I almost didn't. The show went off the rails sometime in the middle of the fourth season, and the storyline became more and more implausible. When ABC cancelled the series in 2016, I assumed it was the end, and the "last" episode tied things together nicely. Then CMT announced it would pick the show up, and I had a decision to make. Did I want to continue? CMT's scheduling is messy and hard to disentangle. I'd watched Hulu for free from time to time; now I bit the bullet and purchased a subscription, expressly to watch this show that confounded, perplexed and sometimes bored me. When one has invested four years of their life in characters that now seem like "real" people, it's not easy to just dump them off a cliff. Plus, I'm not a quitter.

I never believed Connie Britton as a country superstar. For one, she is not a good singer. That's no knock; I'm not a good singer, either, but then again, I don't portray one on TV.  Rayna was never, ever my favorite character. 

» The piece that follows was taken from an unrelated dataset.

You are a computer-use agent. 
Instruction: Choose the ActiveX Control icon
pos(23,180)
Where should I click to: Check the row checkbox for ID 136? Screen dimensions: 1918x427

I started out hating Juliette Barnes, but it's a tribute to Hayden Panetierre's acting chops that Juliette eventually became sympathetic and, in fact, cherished.

Only diehard fans will remember that Avery was a complete and utter jerk in Season One. The supposed breakout characters were Gunnar and Scarlett. My six-season record is intact of hating Scarlett. It's not the Australian actress's fault. The show runners encumbered her with a preposterous, intelligible accent and a neurosis that was not endearing, but rather, grating.

I would be remiss if I failed to mention Deacon (Charles Esten), who was an alcoholic songwriter and a weak would-be singer; and of course, the Stella Sisters. Esten's main claim to fame before Nashville was as a recurring cast member of Drew Carey's improv show. Now he appears on the Opry, because music fans like recognizable faces. When Connie Britton quit the show, Deacon assumed the main character role because Hayden Panetierre was coping with post-partum syndrome and somebody had to be the star.

When Daphne "forgot" that she had a real father and coolly replaced him with Deacon, I began to have my doubts. But I, like Dallas viewers in the seventies, suspended my belief and chilled.

Other characters have come and gone. Will was always gay, but married Aubrey Peeples (not literally), who went on to fall in love with Goldie Hawn's son, who fell to his death off the roof of a skyscraper...which served to advance the Juliette story. I vaguely remember an early episode in which Juliette's mom shot and killed somebody who was a pain in the ass to Juliette, but the sixth season told us that Mom was bad and that's why Juliette joined the Church of Scientology (er, the Church of Coherent Philosophy).

Things keep chugging along in the Nashville universe.

A word about the music, which ostensibly, the entire series was about: No way in any known universe was the music on Nashville "country". That's not a bad thing. Through the years, the show's music directors have included T Bone Burnett and Buddy Miller, who know good music, but don't cleave to the current fad of country-which-is-sort-of-rock-really.  The songs featured on Nashville would never be played on Hot Country Radio. Never. I liked the songs. Some were, in fact, awesome. And Hayden, by the way, if you ever want to forego acting and take up a new pursuit, I'll buy your album (and I never buy albums).

Here is my initial review of Nashville from 2012.

Did I cry when it ended? You bet your cowboy boots I did.


Am I sorry I stuck it out? Nope. Through all the BS and fast-forwarding, Nashville had heart. 

It's important to finish what we start. And sometimes the journey is worth it.